Saturday, January 25, 2014

NEW YORK: Deborah Grant

Deborah Grant, God’s Voice in The Midnight Hours (detail), 2013, Oil, acrylic, enamel, paper, Arches W.C. paper, linen, and wood on 24 birch panels, 18 x 4 x 2 inches (45.7 x 10.2 x 5 cm) each. All works courtesy of the artist and Steve Turner Contemporary, Los Angeles.
Christ You Know It Ain’t Easy!!
January 25 – February 28, 2014

35 Wooster Street
New York, NY

The Drawing Center presents Deborah Grant: Christ You Know It Ain't Easy!!, an installation that combines painting, drawing, and collage to recount the fictional meeting between African-American folk artist Mary A. Bell and renowned modernist painter Henri Matisse. For Christ You Know It Ain't Easy!!, which takes its title from the Lennon/McCartney song “The Ballad Of John and Yoko,” Grant spent over two years researching primary documents including Mary Bell’s drawing and letters. The exhibition will occupy the Drawing Room and will include a large-scale work on four birch panels (Crowning The Lion and The Lamb), as well as 24 smaller birch panels (God’s Voice in The Midnight Hours), two shaped panels (Obedient Unto Death, Even Death On A Cross and Hosanna To The Son Of David), and a series of five drawings (Easter's Best). This is Grant’s first solo museum show in New York.

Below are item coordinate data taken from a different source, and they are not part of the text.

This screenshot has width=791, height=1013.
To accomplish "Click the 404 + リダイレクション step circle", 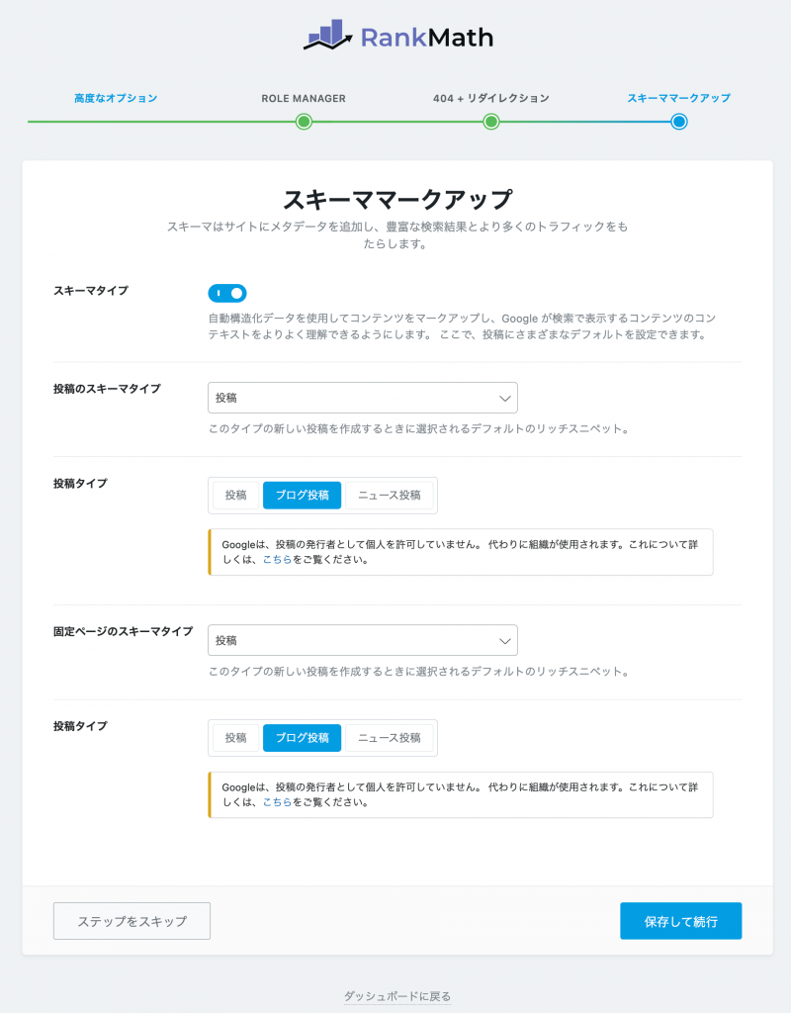I will pos(491,122).

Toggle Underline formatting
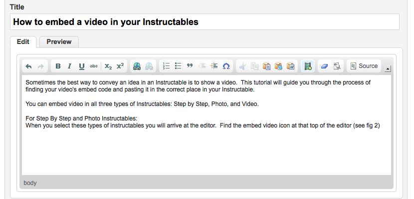82,66
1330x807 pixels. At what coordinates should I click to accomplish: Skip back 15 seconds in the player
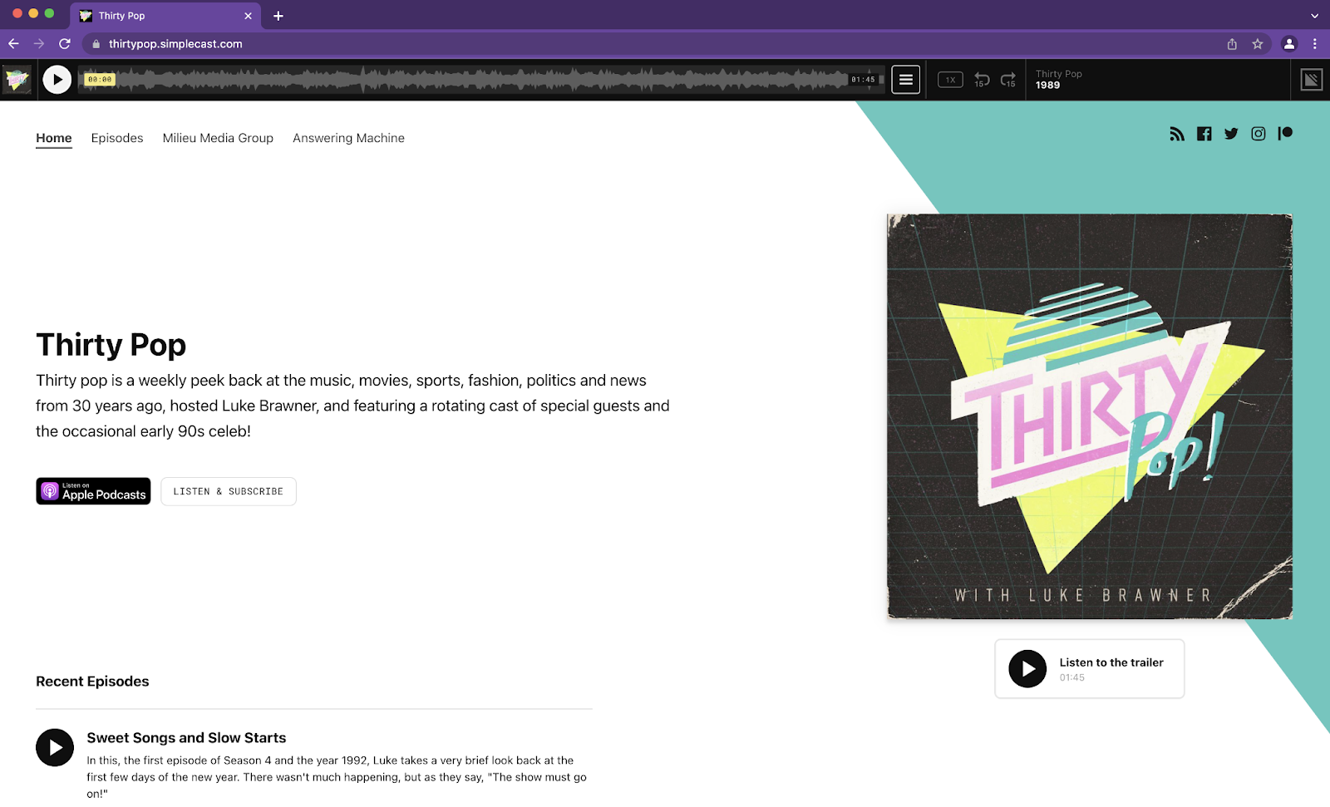(x=982, y=79)
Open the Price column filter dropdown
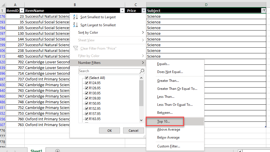Viewport: 270px width, 152px height. (144, 11)
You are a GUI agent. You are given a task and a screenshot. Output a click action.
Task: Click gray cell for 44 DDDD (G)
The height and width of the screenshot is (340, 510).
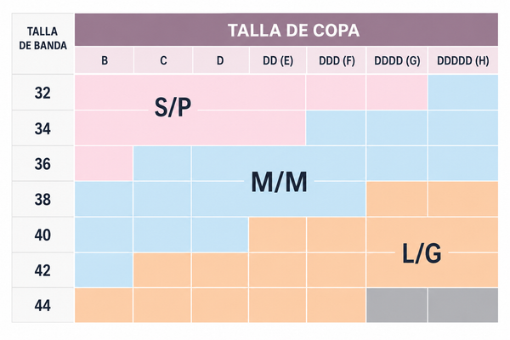click(x=397, y=305)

Christ You Know It Ain’t Easy!! is the latest installment in Grant’s ongoing series Random Select in which she interweaves historical accounts and personal experiences with references to contemporary political and social issues. Grant culls material from a variety of sources including magazine photographs, comic books, and published texts, which she masterfully assembles via a signature drawing method involving silhouetted figures and calligraphic marks and lines to create highly personal, non-linear narratives that investigate politics, race, and cultural identity.